Abstract-Parallel implementations of Turbo decoding has been studied extensively. Traditionally, the number of parallel sub-decoders is limited to maintain acceptable code block error rate performance loss caused by the edge effect of code block division. In addition, the sub-decoders require synchronization to exchange information in the iterative process. In this paper, we propose loosening the synchronization between the sub-decoders to achieve higher utilization of parallel processor resources. Our method allows high degree of parallel processor utilization in decoding of a single code block providing a scalable softwarebased implementation.
I. INTRODUCTION
Since its invention in 1993, Turbo coding has been a hot research topic both in academy and industry. Parallelization of the computationally intensive Turbo decoder [1] has been studied extensively. In addition to hardware-based Turbo decoders, software-based Turbo decoders have been implemented using General Purpose Processors (GPP) [2] , Digital Signal Processors (DSPs) [3] , [4] , [5] and stream processors [6] . [7] often consist of a large number of parallel processing elements with reduced dynamic scheduling support. Thus, the key challenge in utilizing the massive amount of parallel processing elements is to get the problem expressed in high enough number of parallel threads.
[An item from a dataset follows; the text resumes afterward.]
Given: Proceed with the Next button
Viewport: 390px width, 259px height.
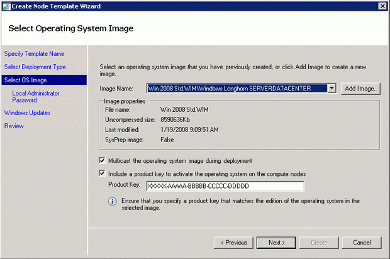Looking at the screenshot, I should tap(277, 242).
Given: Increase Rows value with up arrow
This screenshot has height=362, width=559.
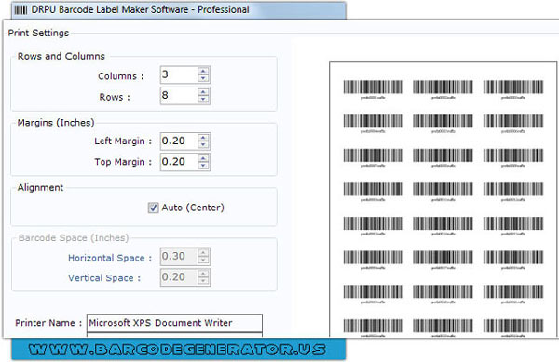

Compared to DSP and FPGA, GPGPU has higher performance price ratio because of larger commercial market, thus performing computational intensive tasks in communication area by GPGPU are attracting more and more researchers.
General Purpose computing capable Graphics Processor Units (GPGPU)
There are several prior works on GPGPU turbo decoder implementations [8] , [9] , [10] , [11] . They all have restricted the number of parallel sub-decoders (SD)/threads to mitigate the "edge effect" caused by the Code Block (CB) division, and, therefore, cannot effectively utilize all the processing elements available in GPUs. The highest reported single CB decoding throughput has been 7.97Mbps on Nvidia C1060 with 6 iterations [10] . By utilizing the Nvidia GTX470 GPU with 2048 simultaneously decoded CBs, the paper [11] presents a decoder with 25Mbps throughput using 6 iterations. However, in addition to the average throughput, also the decoding latency of a single CB has strict requirements. While the 25Mbps throughput is quite good, the increased latency in decoding of a single CB reduces its practicality.
In this paper, we demonstrate that the number of parallel SDs can be as high as the number of bits in a CB, while Block Error Rate (BLER) performance is maintained acceptable by adding more iterations. We also demonstrate that these SDs do not need to be synchronized strictly, and find out the asynchronous range of SDs by simulation. By loosening the synchronization requirements across the SDs, we can utilize all the processing elements of the GPU for single CB decoding. The resulting Turbo decoder can reach up to 122 Mbps throughput using a mid-range GPU.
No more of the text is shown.